El griego no supo qué hacer; tanto tiempo de procesión hasta ese almacén contraído entre la tierra y el ruido de la calle. Tantas mañanas llenas de fe esperando el milagro de una palabra distinta, de un gesto vago e indescifrable que le hubiera permitido elucubrar alguna pequeña ronda de gozo. A desprecio de su estigma de inmigrante tardío experimentó la apatía del destiempo, maldijo su paciencia de abandonado sin opción mientras fruncía el ceño de pura pena y apretaba su mandíbula para que no se escapara alguna apelación sin esperanza.Sotirio Tatanópulos tomó las riendas de su caballo, se ubicó frente a su carreta y comenzó a caminar calle arriba. Avanzaba como el único sobreviviente de una legión derrotada en tierras extrañas. Su tristeza se solidificó en todo su cuerpo al pensar que esa mujer, que le había hecho perder el sinsentido a sus días de lechero peregrino, ni siquiera sabía su nombre, que —en realidad— sólo fue uno más de los despreciados que perdió el rumbo cuando pasaban frente a Edelmira.
Sus pasos se coordinaban con los del caballo en un solo casqueteo Sobre los adoquines. Algunos metros más adelante se percató, en forma incrédula, que la silueta de su venerada almacenera detenía la marcha de la carreta tomando las riendas del caballo muy cerca del hocico.
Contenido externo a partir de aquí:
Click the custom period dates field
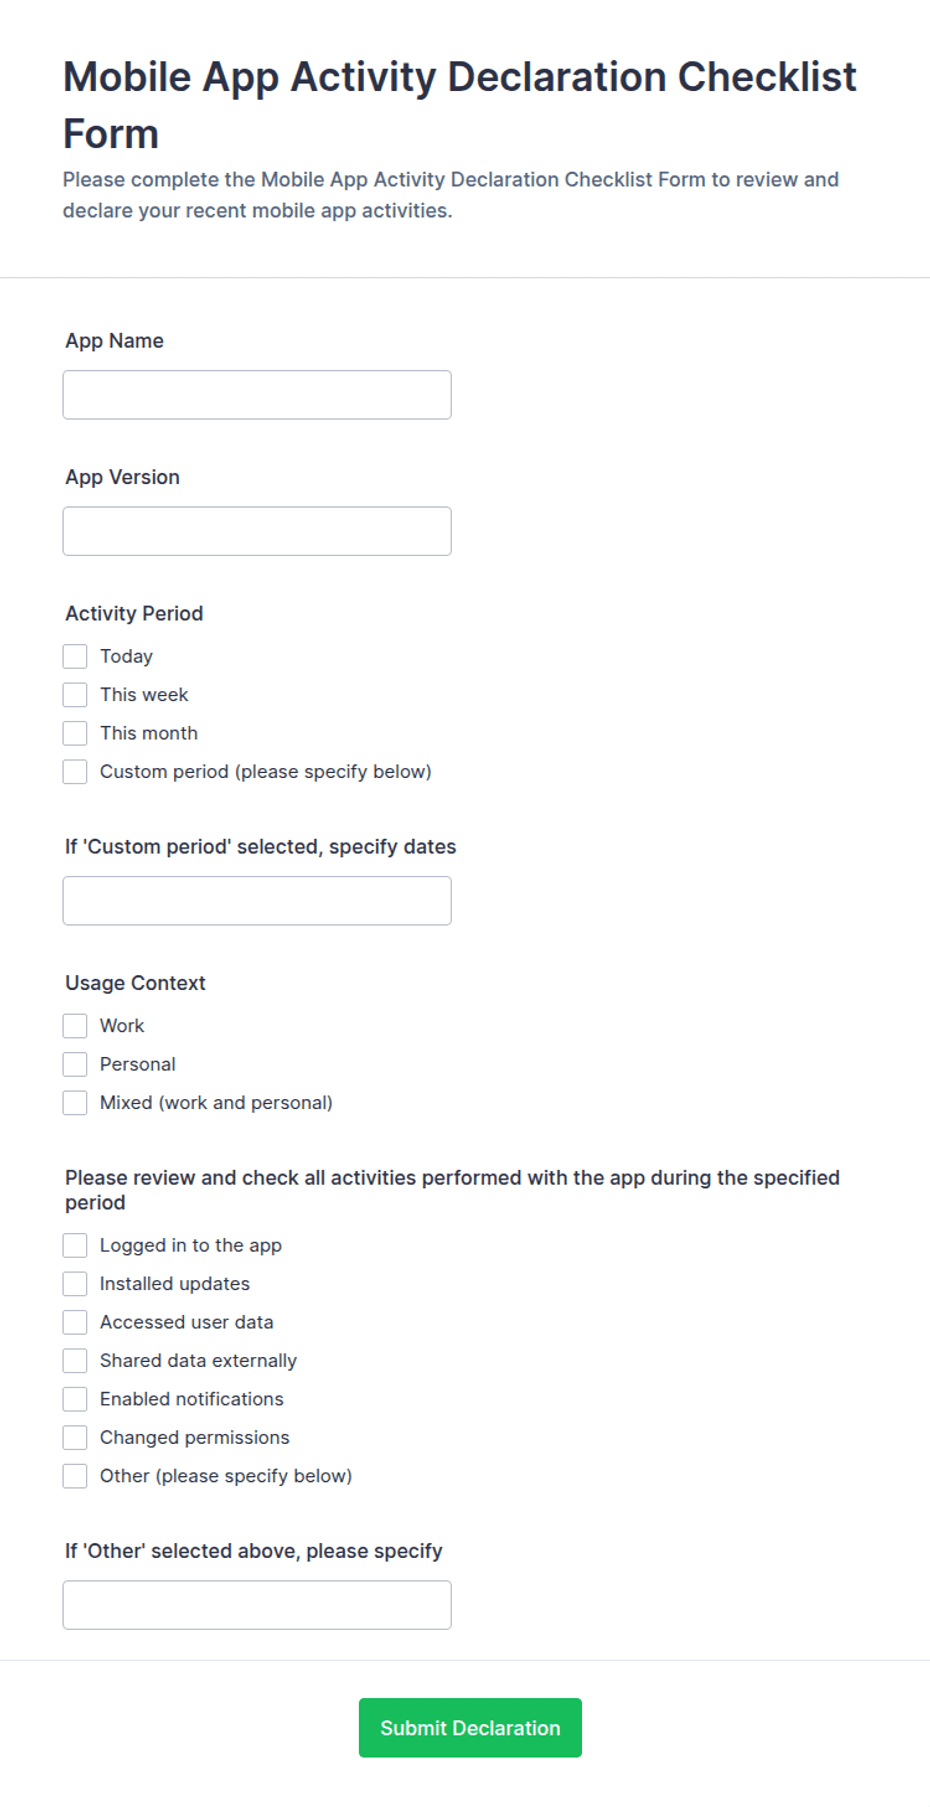 point(257,901)
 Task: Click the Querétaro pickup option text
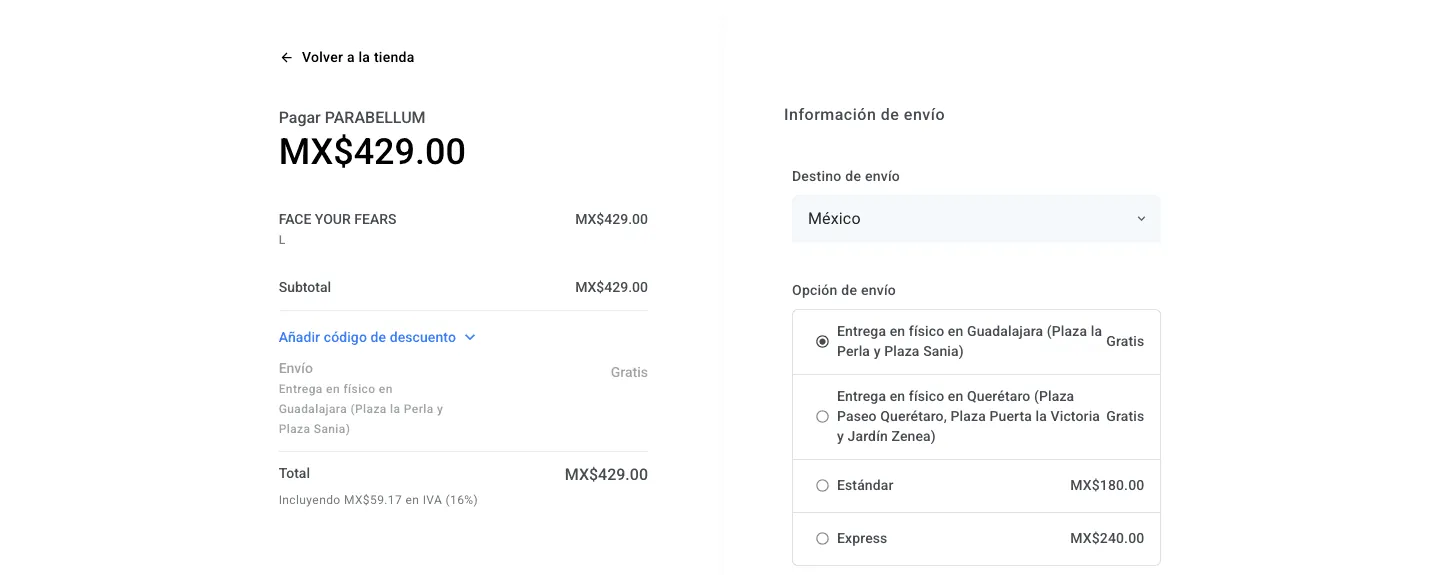coord(967,417)
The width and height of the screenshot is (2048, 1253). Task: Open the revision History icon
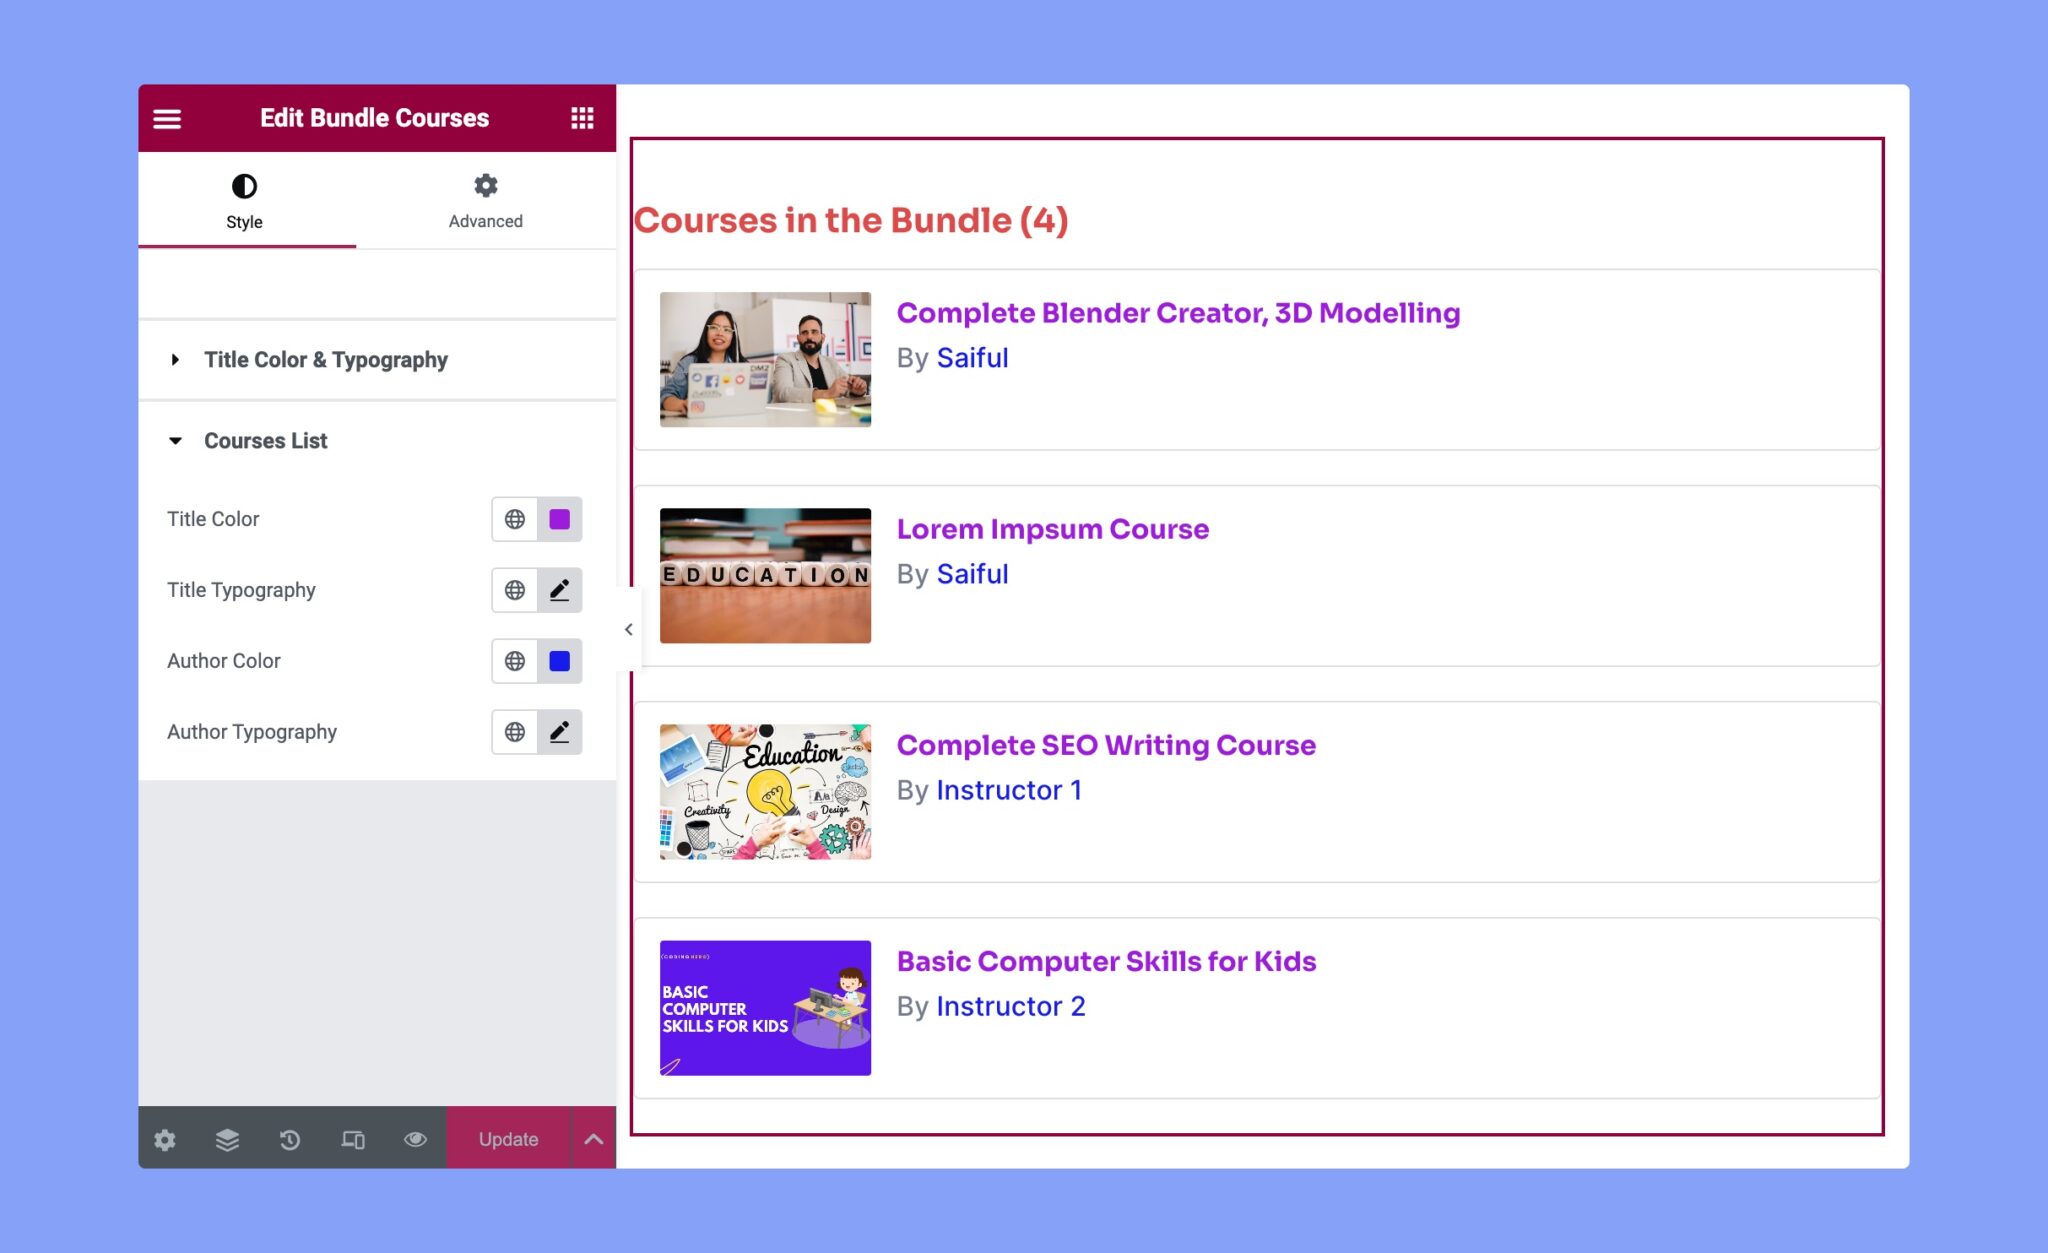click(290, 1139)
En su otra mano traía una mata de zanahorias frescas y lustrosas, tomo una y se la ofreció al animal.
—Yo lo he visto cuando usted le da comida después que se va-.Acarició suavemente la cabeza del caballo y miró al griego pasmado con sus ojos de almendra aún húmedos por los recuerdos.
-No se olvide de la leche de mañana, si quiere puede venir más temprano-.Edelmira caminó hacia la esquina de su calle. Su vestido se movía alegremente mientras limpiaba, con su sombra de medio día, las huellas de la pena del griego sobre las piedras gastadas.
Sotirio se montó en su carreta y chasqueó con mesura las bridas. Cuando estaba por doblar hacia la última calle, comenzó a tararear espontáneamente la misma melodía que cantaban sus compatriotas el día que salieron de Naxos para cruzar el Atlántico. Los choques que producían las tinajas vacías sonaron a suspiros y vítores.